Last week, Norway lost one of its great bauts in criminology. Nils Christie is particularly known for a text from 1986, in which he deals with society's stereotypes about real abusers and victims. He writes, among other things, that it is paradoxical that those who fear crime the most are often the ones who are least exposed to it. Christie's big life project was also to focus on evil deeds instead of evil people. If one does not try to see and understand – really understand – the person behind the action, there is little hope of prevention. I have thought a lot about Nils Christie this spring while I have seen how the political struggle for rape unfolds in the United States, and the way people talk about abusers.

I have mixed feelings. Although I understand on the one hand how frustrating it must be for the victims not to get through, it is also frightening to see how short a path there can sometimes be between seemingly progressive feminists and supporters of the death penalty. The rhetorical dehumanization is striking in both camps. There is so much pain and anger.

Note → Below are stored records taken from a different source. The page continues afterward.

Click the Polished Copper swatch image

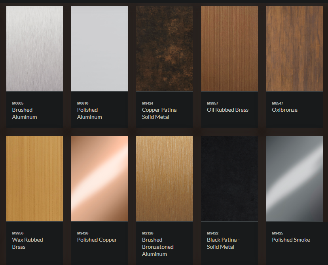pyautogui.click(x=100, y=178)
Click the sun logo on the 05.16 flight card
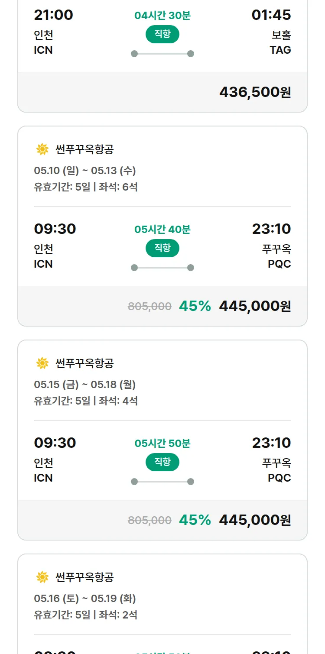Image resolution: width=325 pixels, height=654 pixels. click(x=42, y=577)
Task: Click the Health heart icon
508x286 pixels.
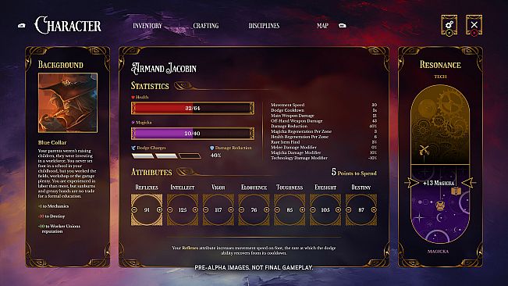Action: (x=133, y=97)
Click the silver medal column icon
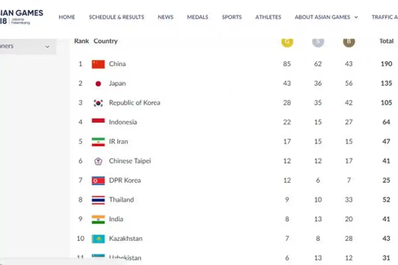This screenshot has width=398, height=265. click(x=318, y=42)
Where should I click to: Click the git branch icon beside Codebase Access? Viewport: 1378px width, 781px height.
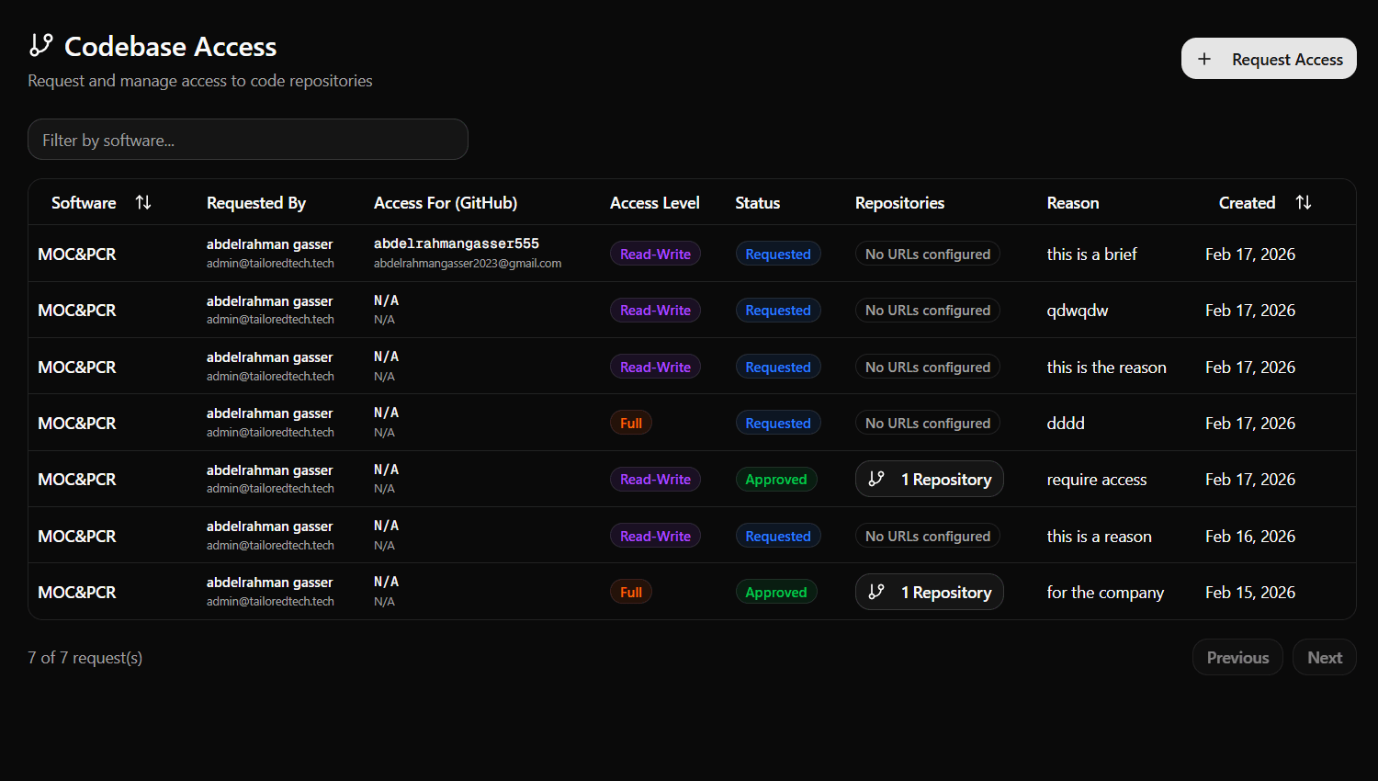click(40, 44)
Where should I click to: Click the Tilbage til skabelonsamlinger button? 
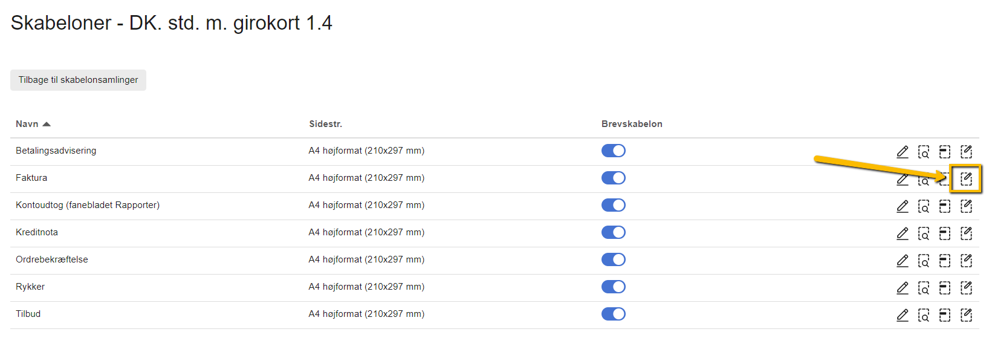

Look past the stereotypes. The same form of dehumanization was also present in the historical lynching of black men who had sexual relations with white women. Between 1889 and 1918, 2472 black men were lynched, and killings continued well into the 1960s, primarily in the Southern States. Castration was common. Sometimes men had to eat their own genitals before being hanged. Such unworthy treatment is only exposed to animals, predators who deserve it.

The most difficult thing about rape today is hardly that it is so taboo. I think it's really difficult to find a language beyond the clichés of worthy victims and monstrous, predatory abusers. A language that only comes from an abyss of pain and a desire for revenge, hardly helps us. It is imperative that we create and acquire this language. Without it, we are only left with an ugly perpetrator stereotype that no one will ever admit that they have anything in common with. Then we will have a society with far too many bystanders who do not intervene when injustice is committed.

Or as the recently deceased Nils Christie wrote in the book Small words for big questions: "If we want a community of participants, we must have a language that makes participation possible."


Anne Bitsch is a social geographer and permanent columnist in Ny Tid.
Visiting researcher on
 Columbia University in the spring of 2015.